Nous n’avons pas besoin de grands discours solennels, mais de voix qui chuchotent à nos oreilles, pour que nous puissions chuchoter à notre tour. La peste brune utilise des mégaphones, nous autres ses adversaires plantons des graines.
Est-ce cela que je veux que mes enfants retiennent ? Je plante des graines et attends qu’elles poussent. Et tous les jours, je recommence, pendant que les bûcherons débitent des forêts entières, mais prendre les armes contre eux ne me paraît pas concevable, se serait entrer dans leur jeu, mon opposition ne peut qu’être dans le murmure, que dans l’éducation, que dans la conscientisation.
Je ne suis qu’un chuchoteur. Je crois au pouvoir du murmure. Je crois aux histoires que mes parents me racontaient le soir quand j’étais enfant, je crois aux histoires que je lis dans les romans, je crois à la légende humaine. Ma colère s’apaise quand je pense à ce que je suis. Et c’est nécessaire, sinon je bascule dans la logique de mes adversaires, et ils gagnent la partie, alors je dois continuer mes murmures, ils sont ma ligne de vie, les conditions de ma survie, et peut-être celle d’un idéal humain que certains voudraient saccager au nom de la sécurité, mais pas tant physique que mentale, parce que la peur est dans le cœur des bruyants, et la colère aussi, et elle y est plus explosive, plus incontrôlée, au bord de la panique qui prive de discernement.
Déjà ils ont peur d’avoir mal fait, ou pas assez, alors ils redoublent de zèle et ajoutent des mesures à des mesures, restreignent de plus en plus nos libertés, et ne se trouvent tranquilles qu’une fois qu’ils nous ont cadenassés, persuadés d’avoir régler le problème, persuadés qu’on ne leur coupera pas la tête plus tard pour leurs manquements, comme si nous pouvions oublier les erreurs et les mensonges, comme si nous pouvions accepter l’idée que tous les moyens sont bons pour arriver à une solution, comme s’ils pouvaient nous faire croire que leur histoire est la seule histoire possible.

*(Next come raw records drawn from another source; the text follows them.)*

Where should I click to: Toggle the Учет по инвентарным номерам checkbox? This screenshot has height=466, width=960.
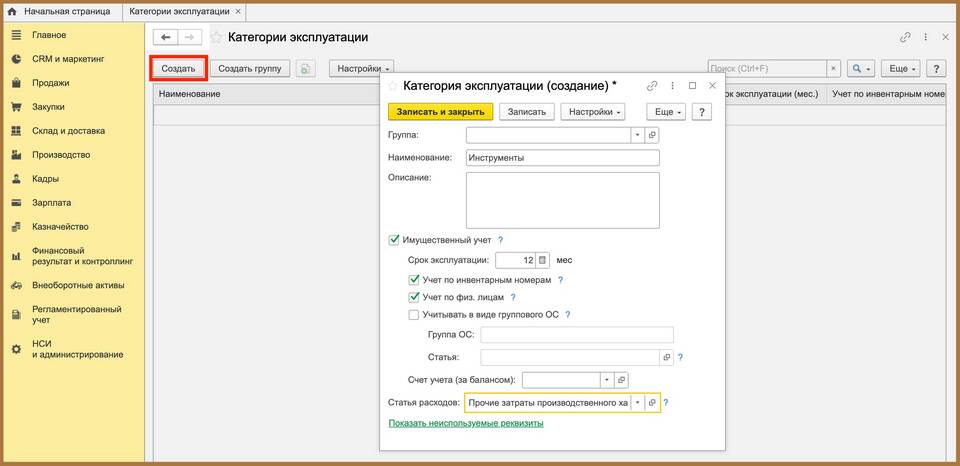point(414,280)
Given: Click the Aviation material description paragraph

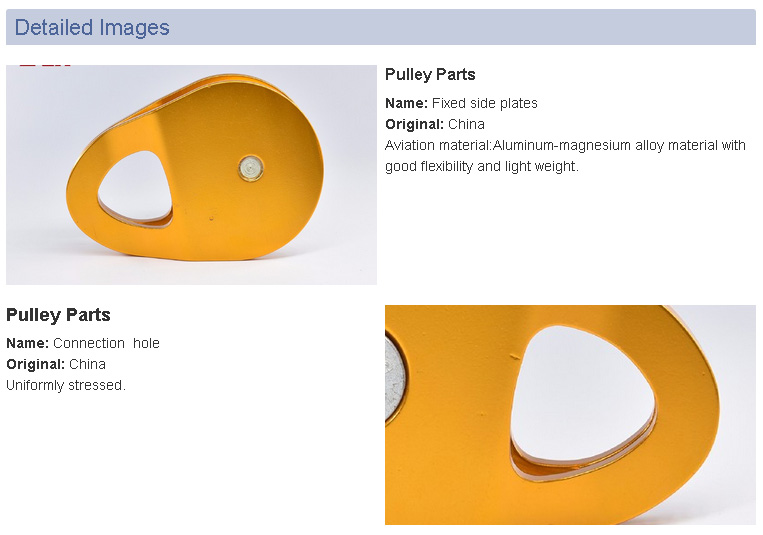Looking at the screenshot, I should pyautogui.click(x=565, y=156).
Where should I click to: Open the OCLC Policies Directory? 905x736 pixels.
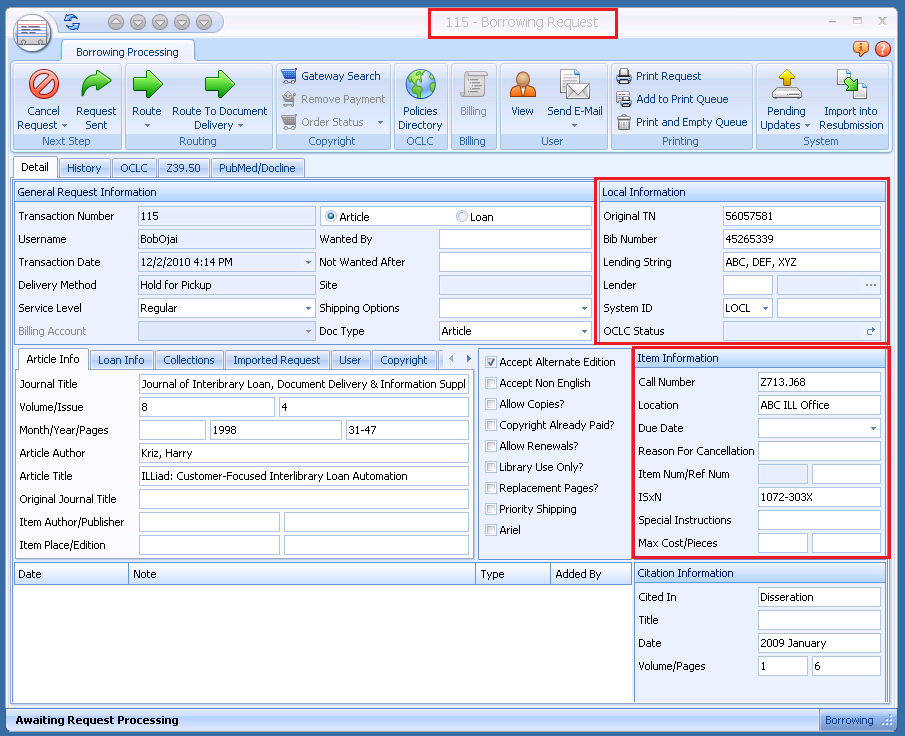click(420, 85)
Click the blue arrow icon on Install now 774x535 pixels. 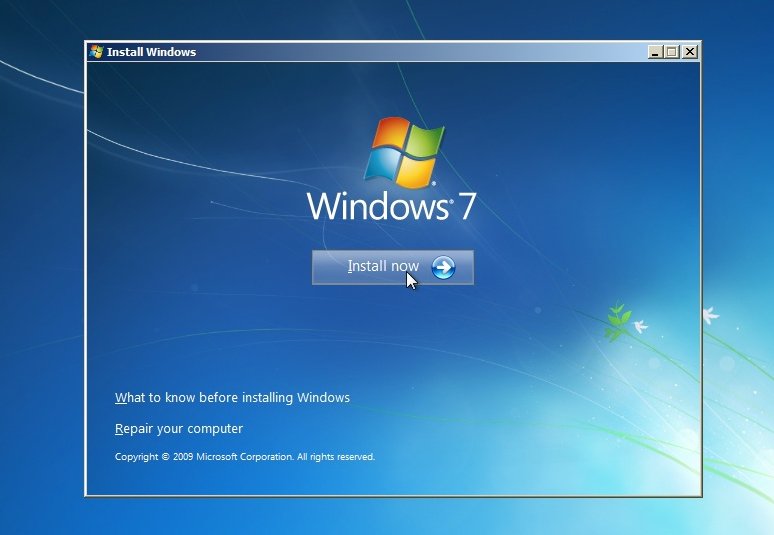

Nous nous souvenons des murmures de notre enfance, des murmures des romans que nous lisons toujours, il n’y a pas une histoire, mais des millions, des milliards, et autant de milliards qui n’ont pas encore été écrites, alors vous ne nous embobinerez pas avec votre version. Nous continuerons à murmurer. Après, si après existe tant il me paraît encore impensable, j’espère que vous admettrez vos erreurs, vos débordements, que nous serons tous capables de le faire. Il ne s’agira pas de passer à la suite sans une mise à plat, parce qu’alors la prochaine fois la facture sera plus lourde, le ressentiment plus vif et le pouvoir des murmures insuffisant pour maintenir la paix.